/---
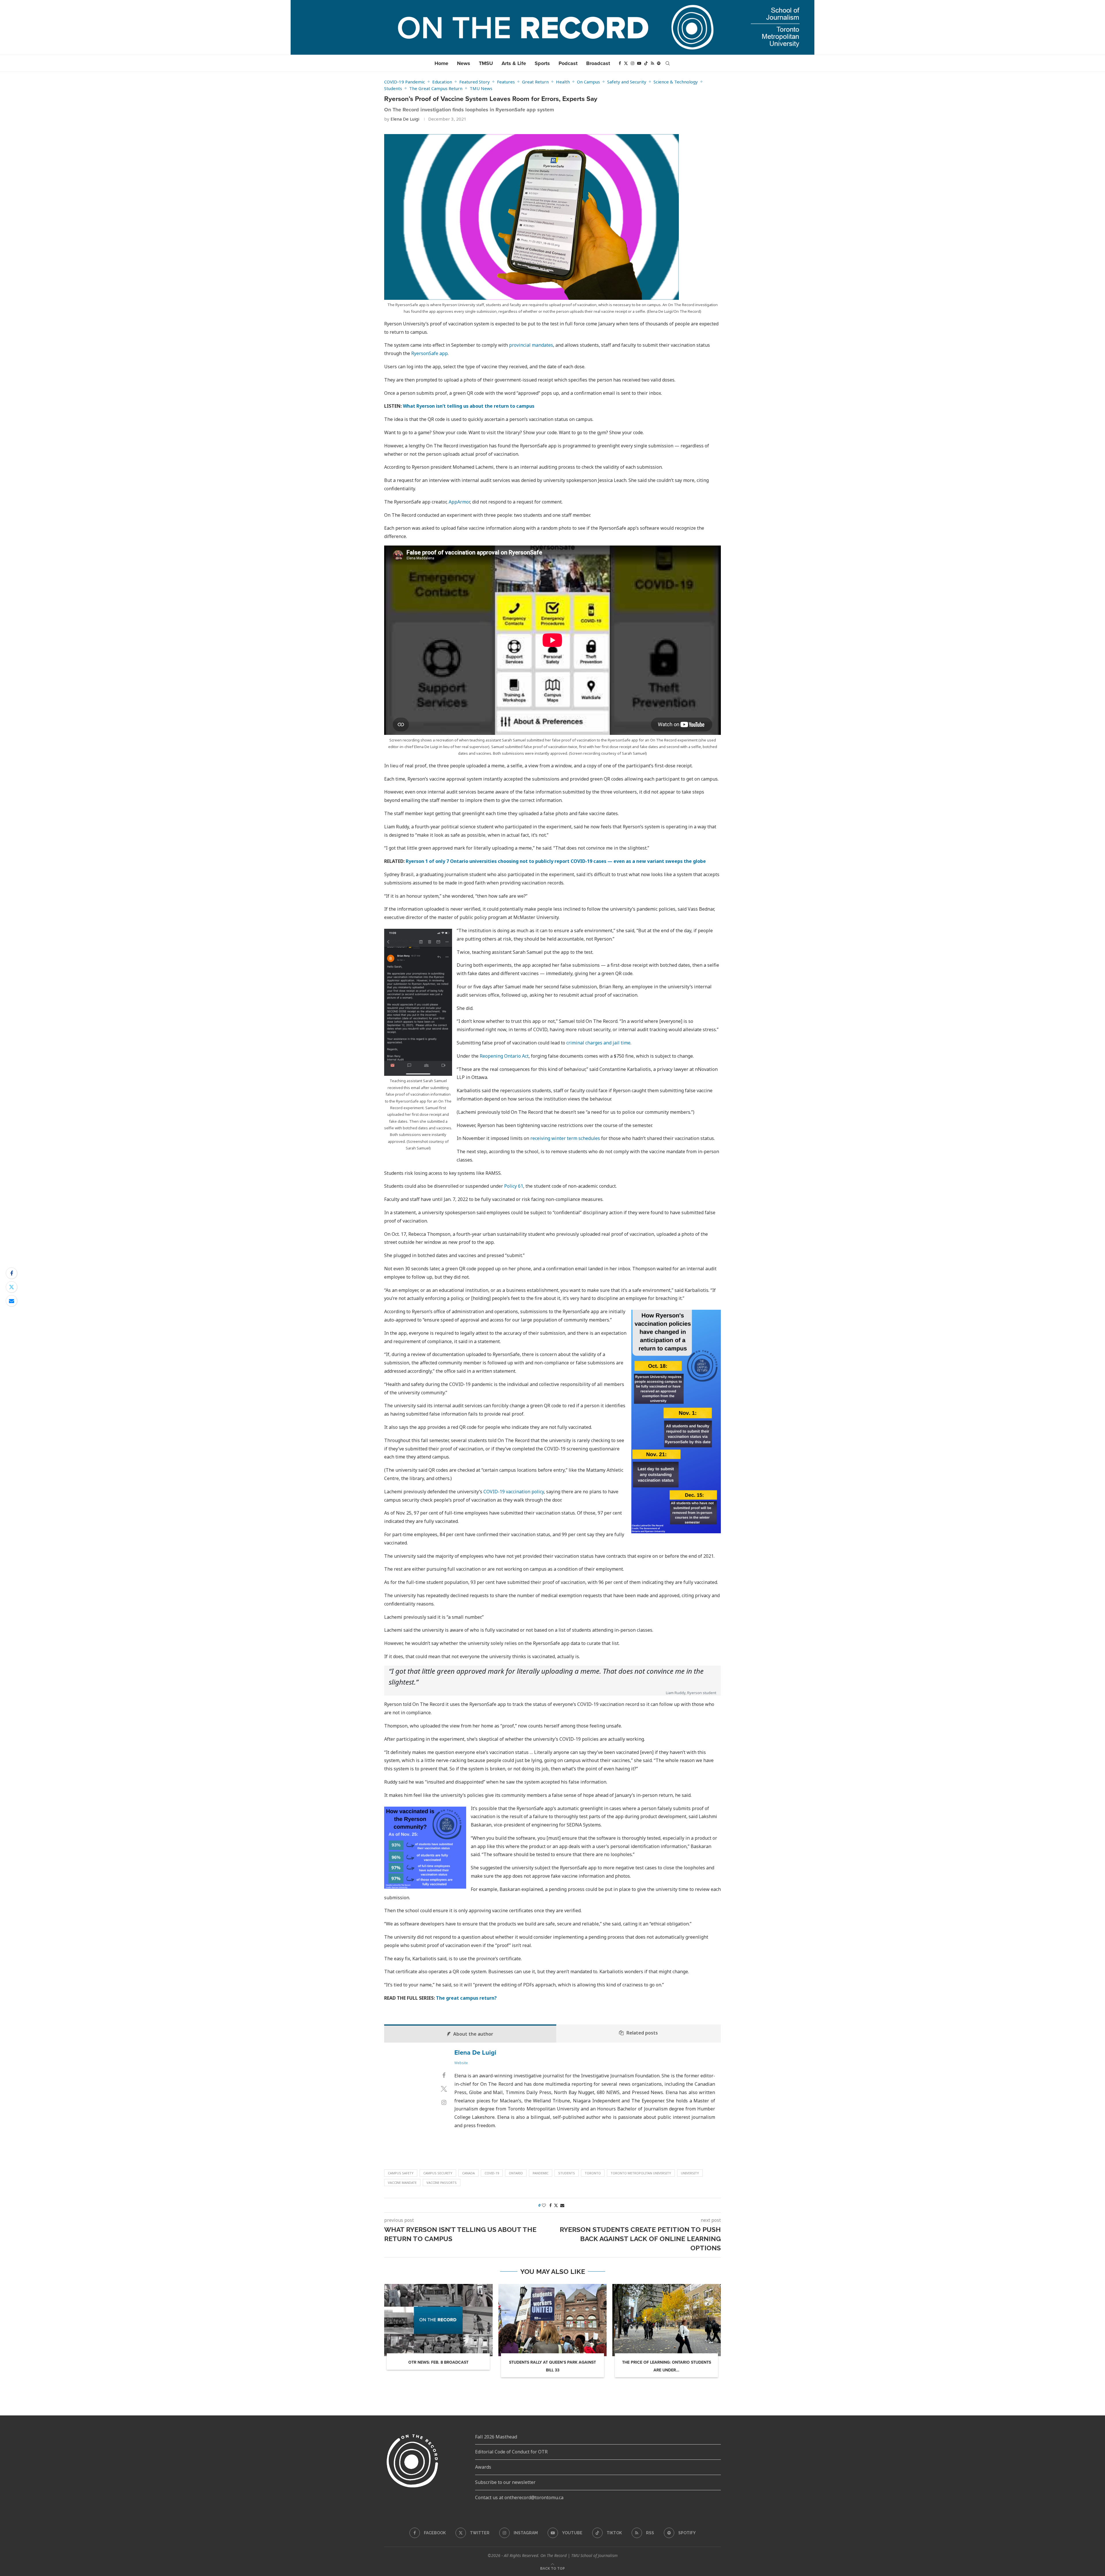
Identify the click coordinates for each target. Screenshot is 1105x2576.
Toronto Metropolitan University (641, 2173)
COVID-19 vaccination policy (513, 1491)
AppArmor (459, 502)
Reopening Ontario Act (504, 1056)
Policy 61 (513, 1186)
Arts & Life (514, 63)
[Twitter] (626, 63)
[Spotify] (658, 63)
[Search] (667, 63)
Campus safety (401, 2173)
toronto (593, 2173)
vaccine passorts (441, 2182)
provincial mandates (531, 345)
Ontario (516, 2173)
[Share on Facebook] (11, 1273)
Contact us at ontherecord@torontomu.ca (519, 2497)
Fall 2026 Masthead (496, 2437)
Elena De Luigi (404, 119)
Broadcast (598, 63)
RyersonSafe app (429, 353)
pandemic (540, 2173)
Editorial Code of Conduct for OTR (511, 2452)
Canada (468, 2173)
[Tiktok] (646, 63)
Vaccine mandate (402, 2182)
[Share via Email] (11, 1301)
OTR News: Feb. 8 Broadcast (438, 2362)
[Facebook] (620, 63)
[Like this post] (544, 2205)
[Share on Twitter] (11, 1287)
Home (441, 63)
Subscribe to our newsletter (505, 2482)
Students (566, 2173)
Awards (483, 2467)
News (463, 63)
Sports (542, 63)
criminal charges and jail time (598, 1043)
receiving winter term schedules (565, 1138)
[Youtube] (639, 63)
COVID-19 (492, 2173)
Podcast (568, 63)
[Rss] (652, 63)
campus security (437, 2173)
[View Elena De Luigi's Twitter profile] (444, 2089)
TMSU (486, 63)
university (690, 2173)
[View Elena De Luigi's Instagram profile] (444, 2102)
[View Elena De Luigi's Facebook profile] (444, 2075)
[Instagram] (632, 63)
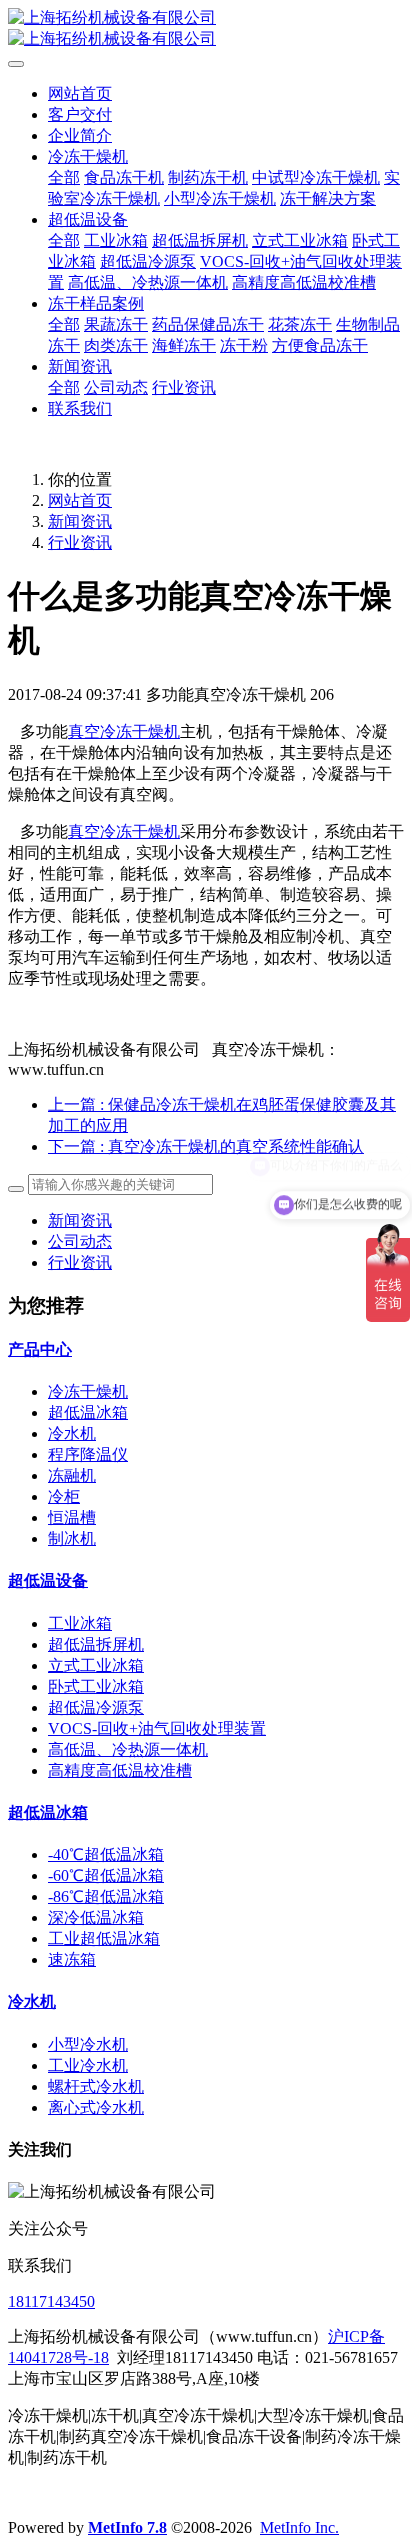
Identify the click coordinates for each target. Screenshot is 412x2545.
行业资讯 (80, 542)
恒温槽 (72, 1517)
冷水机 (72, 1433)
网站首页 (80, 93)
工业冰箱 (80, 1623)
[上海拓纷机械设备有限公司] (206, 29)
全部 (64, 177)
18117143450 (51, 2301)
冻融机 (72, 1475)
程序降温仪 (88, 1454)
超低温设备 (48, 1580)
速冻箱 (72, 1959)
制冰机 (72, 1538)
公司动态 (80, 1241)
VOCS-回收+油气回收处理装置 (157, 1728)
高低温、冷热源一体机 (128, 1749)
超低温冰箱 (88, 1412)
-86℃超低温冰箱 (106, 1896)
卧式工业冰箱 (96, 1686)
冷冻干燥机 (88, 1391)
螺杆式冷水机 (96, 2086)
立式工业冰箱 (96, 1665)
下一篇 (206, 1146)
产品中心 (40, 1349)
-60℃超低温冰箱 (106, 1875)
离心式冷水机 (96, 2107)
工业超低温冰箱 (104, 1938)
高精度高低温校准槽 (120, 1770)
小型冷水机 (88, 2044)
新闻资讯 (80, 521)
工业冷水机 (88, 2065)
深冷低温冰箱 (96, 1917)
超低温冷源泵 (96, 1707)
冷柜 (64, 1496)
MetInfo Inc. (299, 2527)
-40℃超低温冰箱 (106, 1854)
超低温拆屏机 (96, 1644)
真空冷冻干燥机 (124, 731)
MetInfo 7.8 (127, 2527)
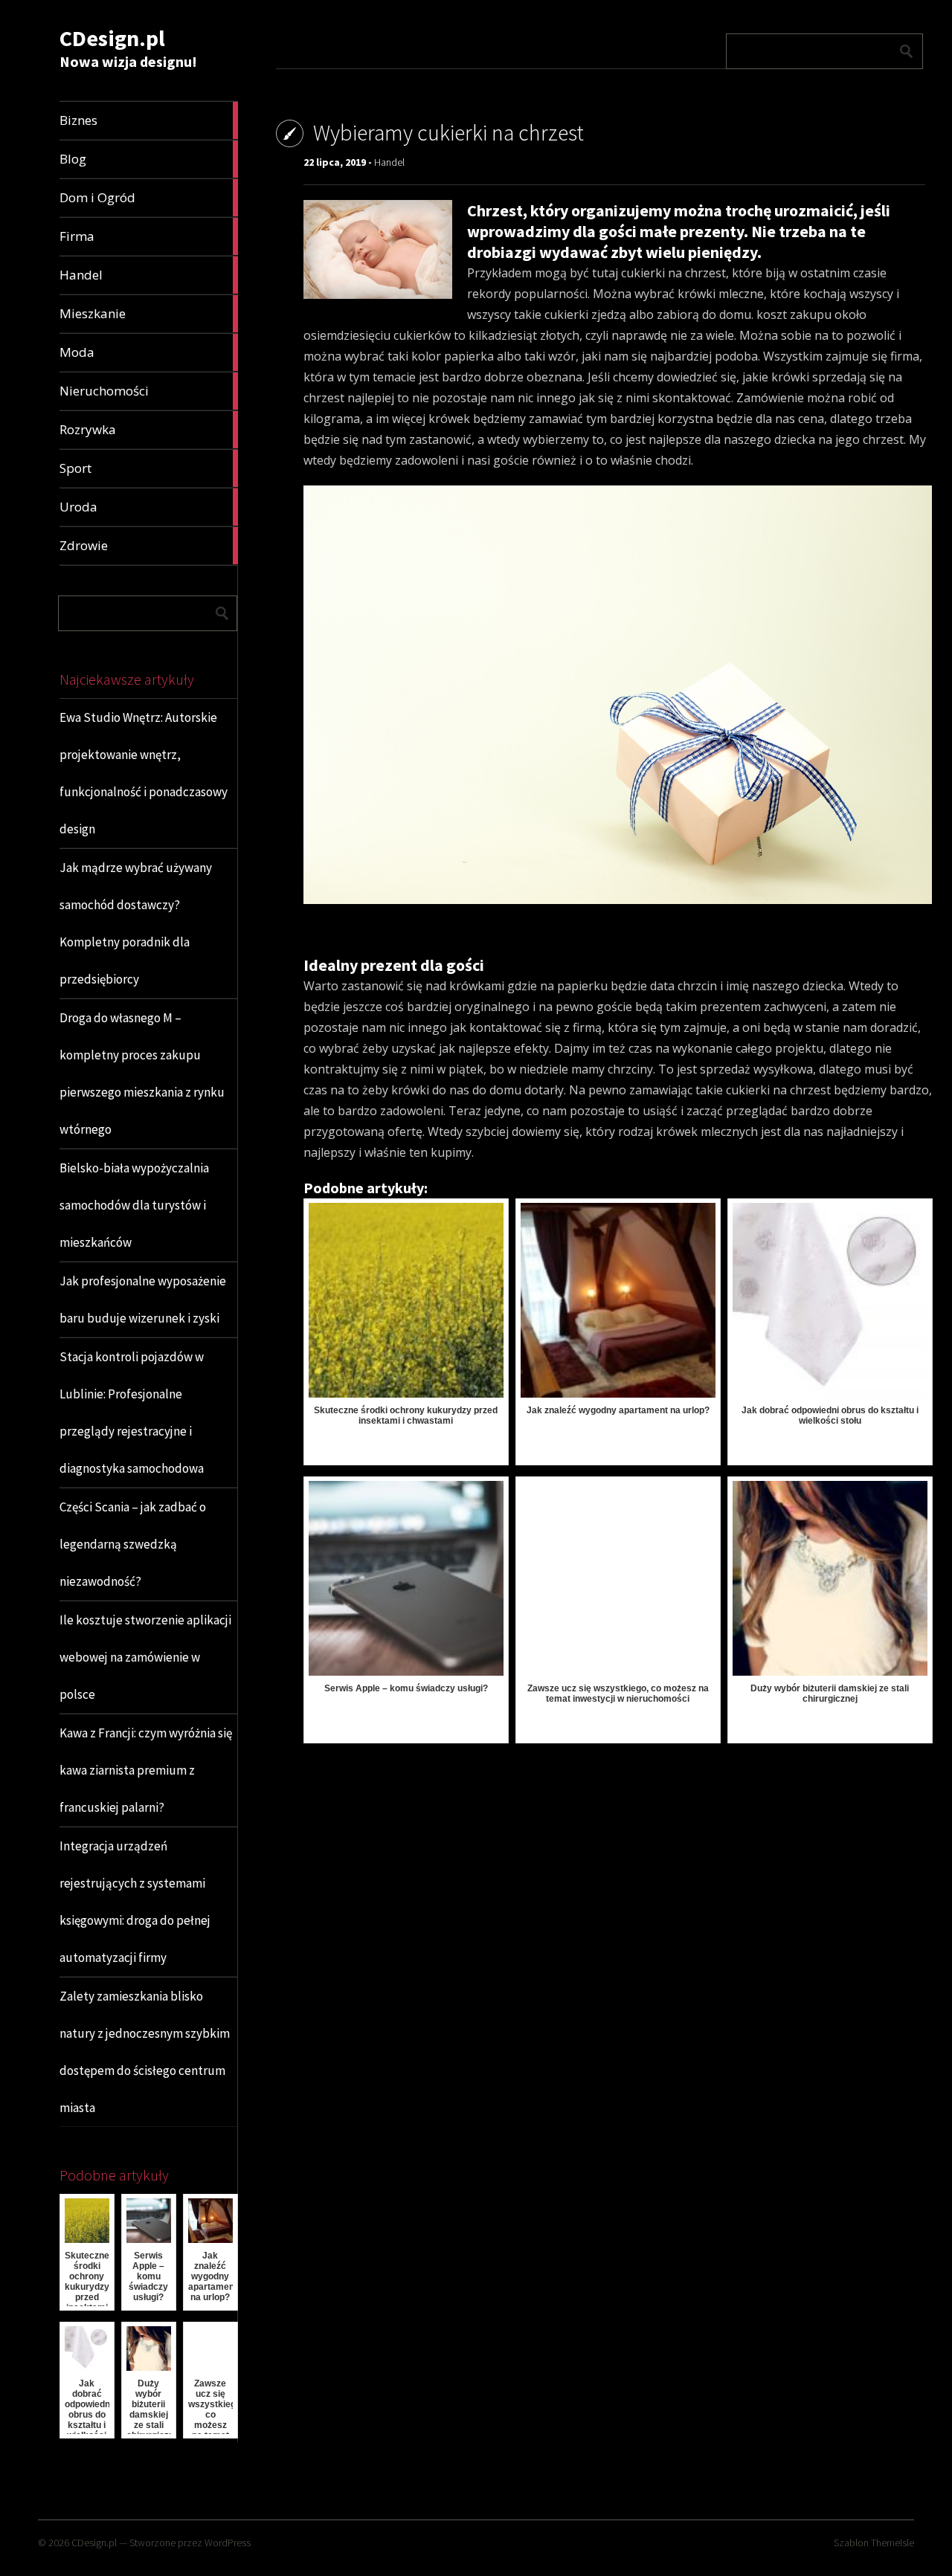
\---
Exercise brief >>
All that is wanted is an exact copy of the lines from the line bearing "VOCS-回收+油气回收处理装置 (157, 1728)" through the final line of the entries, including both ends but no pictures.

Problem solution >>
VOCS-回收+油气回收处理装置 (157, 1728)
高低温、冷热源一体机 (128, 1749)
超低温冰箱 (88, 1412)
-86℃超低温冰箱 (106, 1896)
卧式工业冰箱 (96, 1686)
冷冻干燥机 (88, 1391)
螺杆式冷水机 (96, 2086)
立式工业冰箱 (96, 1665)
下一篇 (206, 1146)
产品中心 (40, 1349)
-60℃超低温冰箱 (106, 1875)
离心式冷水机 (96, 2107)
工业超低温冰箱 (104, 1938)
高精度高低温校准槽 (120, 1770)
小型冷水机 (88, 2044)
新闻资讯 (80, 521)
工业冷水机 (88, 2065)
深冷低温冰箱 (96, 1917)
超低温冷源泵 (96, 1707)
冷柜 (64, 1496)
MetInfo Inc. (299, 2527)
-40℃超低温冰箱 (106, 1854)
超低温拆屏机 (96, 1644)
真空冷冻干燥机 (124, 731)
MetInfo 7.8 (127, 2527)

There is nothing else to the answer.